The claims of the childless Sibylla as well as those of the Deux-Ponts branch were not destined to be taken into serious consideration.

The real competitors were the Emperor on the one side and the Elector of
Brandenburg and the Count-Palatine of Neuburg on the other.

It is not necessary to my purpose to say a single word as to the legal and historical rights of the controversy. Volumes upon volumes of forgotten lore might be consulted, and they would afford exactly as much refreshing nutriment as would the heaps of erudition hardly ten years old, and yet as antiquated as the title-deeds of the Pharaohs, concerning the claims to the Duchies of Schleswig-Holstein. The fortunate house of Brandenburg may have been right or wrong in both disputes. It is certain that it did not lack a more potent factor in settling the political problems of the world in the one case any more than in the other.

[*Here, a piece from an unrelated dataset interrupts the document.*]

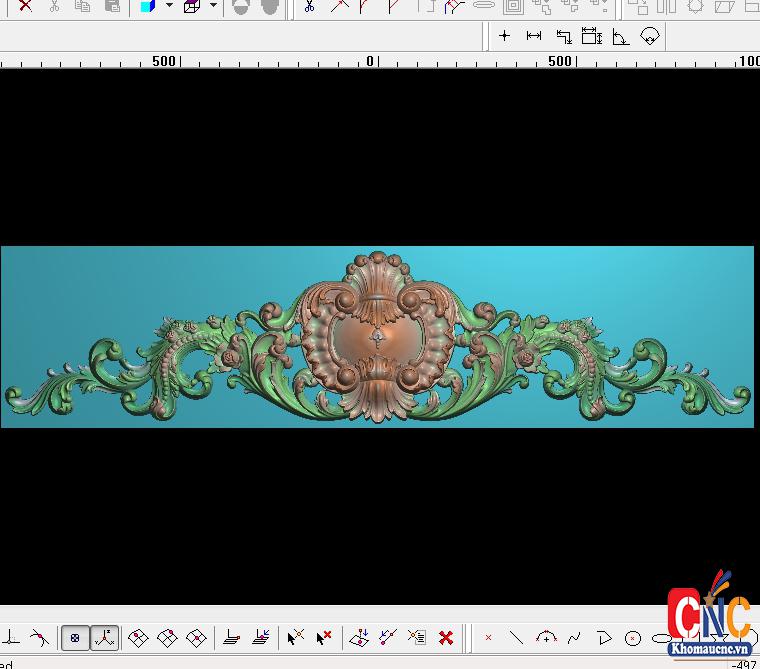Toggle the snap-to-center circle-cross button
Image resolution: width=760 pixels, height=669 pixels.
coord(75,637)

But on the occasion with which we are occupied it was not on the might of his own right hand that the Elector of Brandenburg relied. Moreover, he was dilatory in appealing to the two great powers on whose friendship he must depend for the establishment of his claims: the United Republic and the King of France. James of England was on the whole inclined to believe in the rights of Brandenburg. His ambassador, however, with more prophetic vision than perhaps the King ever dreamt—of, expressed a fear lest Brandenburg should grow too great and one day come to the Imperial crown.

The States openly favoured the Elector. Henry as at first disposed towards Neuburg, but at his request Barneveld furnished a paper on the subject, by which the King seems to have been entirely converted to the pretensions of Brandenburg.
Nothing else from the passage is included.